Coming soon.....'78 onwards (I've got a Triumph you know!) 

Friday 14 August 2015

16.... I’m on my way!
(a short story from the mind of 
'Sleep That Burns')

      From the moment that the spark ignites the flame that becomes you and me, from that moment on our lives are all about 'firsts', every second, every minute in every hour, everything is new to us, from the very insignificant to the monumental, this is where our journey begins our first journey, the one that is the making of us all!
      Our first chapters, those blurred parts of our early years, very few of us can remember the baby phase, we are told by others, our parents and our siblings, we are given graphic stories of how we were and what we did and all we can do is shrug our shoulders and raise an eyebrow, we were there and yet we were not, in body maybe but our developing minds were miles away, even then, we were starting to focus on the bigger picture!
    Eat, sleep, poop and pee, start to crawl then begin to sit up, trying to stand then fall back into a poop and pee filled nappy only to start all over.
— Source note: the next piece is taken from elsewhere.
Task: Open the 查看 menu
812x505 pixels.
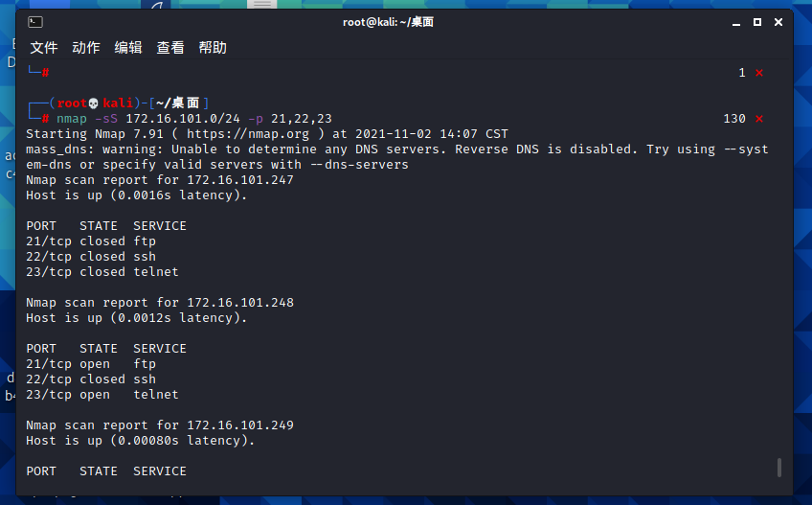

These are all firsts, these are all new, with so much going on, so much fresh information to process, is it any wonder that a baby yells, never mind about being hungry, never mind about needing to be changed, teething would be a minor distraction, I think we all suffered major headaches with all of the firsts that we were facing on a daily basis, our own learning curves had well and truly, begun.
    Eventually we soon became miniature people, and with all of the basics now part of our armoury within a few years, we would experience the first traumatic incident in our lives, the one all kids go through, leaving our mothers at the door of our first classroom and being led into our first day at school by our first teacher!
    My first day was as I recall, a fun day, new friends, new everything really, I remember sand, I remember water, biscuits wrapped in greaseproof paper, being read stories,  we seemed to live on the floor cross legged, peeing my pants because the concept of putting your hand up to go to the toilet was so new to me, should I, shouldn't I, when is a good time to ask, what about now...oh... too late,
    "MISS, I need to go to the toilet please"
      "Oh dear Martin, looks like you've already been!"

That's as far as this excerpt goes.